Side note: The national grid regulator, the Federal Energy Regulatory Commission, does not like the New England Winter Reliability Program because it does not like grid operators to pay directly for one type of fuel. Next year, there will be no such program. Instead, ISO-NE will implement an untested program of fines and rewards for power plants (known as Pay for Performance), aimed at keeping the plants online in bad weather. Since the grid itself will not change, I think the new program is unlikely to change the amount of oil used on the grid.
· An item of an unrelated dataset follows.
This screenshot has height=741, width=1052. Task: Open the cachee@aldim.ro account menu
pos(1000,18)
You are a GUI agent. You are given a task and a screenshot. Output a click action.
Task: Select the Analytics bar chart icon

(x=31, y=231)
And a note about price: In the cold weather, the price for gas was soaring. The usual daily price for natural gas in this region is about $4 dollars per MMBtu. On Jan. 4, gas was $87 MMBtu. (MMBtu stands for 1 million British thermal units. One Btu is the amount of heat required to increase the temperature of one pound of water 1 degree Fahrenheit.)
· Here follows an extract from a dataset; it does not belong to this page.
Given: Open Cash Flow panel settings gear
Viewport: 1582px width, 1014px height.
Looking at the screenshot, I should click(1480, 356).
Electricity prices on the grid also ran very high. The usual grid prices of 2 cents to 8 cents per kilowatt-hour went up to 15 cents to 40 cents, and stayed high for days. (A kilowatt-hour, or kWh, is the amount of electrical energy consumed when 1,000 watts are used for one hour.)
Expect all this to be reflected in your electricity bill, by the way.
Back to our grid, which was more than 30 percent oil-fired. All that oil made our winter grid more carbon-dioxide heavy than our summer grid. In planning for the future, I believe we should also think about the carbon content of the fuel. How were our low-carbon sources of energy doing in the cold weather?
Nuclear plants made about 20 percent of the New England grid’s power, despite the fact that the smallest plant (the Pilgrim Nuclear Power Station in Massachusetts) went offline after one of its power lines went down.
Wind turbines did very well while the wind was blowing. During those times the grid received about 5 percent of its power from wind turbines. Unfortunately, a lot of the time, the grid received less than 1 percent from wind.
Hydro, biomass and refuse burning added up to about 10 percent of the power, and they were very steady.
It is very hard to tell how much solar is on the grid, because much solar is “behind the meter” and not tracked well. I would say, however, that with snow on the solar panels, we probably had less solar than usual. So, depending on the wind, we had about 35 percent of our power from very low carbon sources. And yet, there was all that oil ...
What should we do to avoid having a high-carbon grid in bad weather? The answer is simple, but not easy to implement. Basically, the way to have more low-carbon sources on the grid in bad weather is to have more low-carbon sources on the grid in good weather. Plants get stressed in various ways in bad weather, and all sorts of plants go offline. To have a low-carbon winter, we need low-carbon summers.
This will not be easy to do. We can start by not closing existing low-carbon sources (nuclear plants, hydro, wind turbines) and look at building more. However, low-carbon sources are not locally popular, and most people don’t even know about the oil-burning on the grid in bad weather. So I am not hopeful. I think there is more oil on its way for the New England grid.
I see some hope, however.
Other northern areas have low-carbon electricity, with almost no fossil fuels. Both Sweden and Ontario have very low-carbon grids, based on nuclear and hydro. Sweden and Ontario emit less than half the amount of CO2 per kWh as New England or Germany. Both these areas are also adding wind, but the basis of their low-carbon grid is nuclear and hydro.
I wish the Northeast would follow the example of these low-carbon areas, but I fear that we will not.
Meredith Angwin, of Wilder, is a physical chemist who spent most of her career working with nuclear and renewable energy. She is a member of one of the advisory committees to ISO New England and recently published the book, Campaigning for Clean Air, which offers strategies for pro-nuclear advocacy.